(What is needed): Write out the line that contains "This screenshot has height=569, width=1200." and every line after it through the end of the entries, exactly as given and with no other lines.

(Items from a dataset):
■ ■ ■ ■ ■
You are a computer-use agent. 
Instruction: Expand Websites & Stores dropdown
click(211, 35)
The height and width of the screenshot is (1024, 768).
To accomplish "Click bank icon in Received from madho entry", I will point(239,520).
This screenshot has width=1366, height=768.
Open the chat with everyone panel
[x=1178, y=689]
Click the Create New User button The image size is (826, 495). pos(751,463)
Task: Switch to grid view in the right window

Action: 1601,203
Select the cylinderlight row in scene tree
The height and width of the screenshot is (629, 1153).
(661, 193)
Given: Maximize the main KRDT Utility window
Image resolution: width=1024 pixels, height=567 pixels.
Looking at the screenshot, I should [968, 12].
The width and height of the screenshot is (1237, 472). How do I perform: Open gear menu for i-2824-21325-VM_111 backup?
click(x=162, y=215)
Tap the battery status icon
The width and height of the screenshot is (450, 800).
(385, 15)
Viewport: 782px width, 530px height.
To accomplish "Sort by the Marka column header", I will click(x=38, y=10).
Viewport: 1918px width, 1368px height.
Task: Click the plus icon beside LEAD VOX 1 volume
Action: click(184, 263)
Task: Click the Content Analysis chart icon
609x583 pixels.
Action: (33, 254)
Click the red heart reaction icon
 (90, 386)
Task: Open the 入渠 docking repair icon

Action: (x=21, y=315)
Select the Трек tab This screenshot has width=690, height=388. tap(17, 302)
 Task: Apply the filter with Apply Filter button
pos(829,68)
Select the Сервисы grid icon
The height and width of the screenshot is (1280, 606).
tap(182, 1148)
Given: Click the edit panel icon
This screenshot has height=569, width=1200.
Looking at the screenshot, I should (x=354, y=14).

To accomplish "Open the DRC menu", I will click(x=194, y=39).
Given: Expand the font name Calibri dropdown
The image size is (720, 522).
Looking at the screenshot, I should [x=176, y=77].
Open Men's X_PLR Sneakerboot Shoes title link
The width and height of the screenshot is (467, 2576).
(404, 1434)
■ ■ ■ ■ ■
(Result of this task):
This screenshot has height=569, width=1200.
Looking at the screenshot, I should (x=354, y=14).

To accomplish "Open the DRC menu", I will click(x=194, y=39).
Given: Expand the font name Calibri dropdown
The image size is (720, 522).
Looking at the screenshot, I should [x=176, y=77].
Open Men's X_PLR Sneakerboot Shoes title link
The width and height of the screenshot is (467, 2576).
(404, 1434)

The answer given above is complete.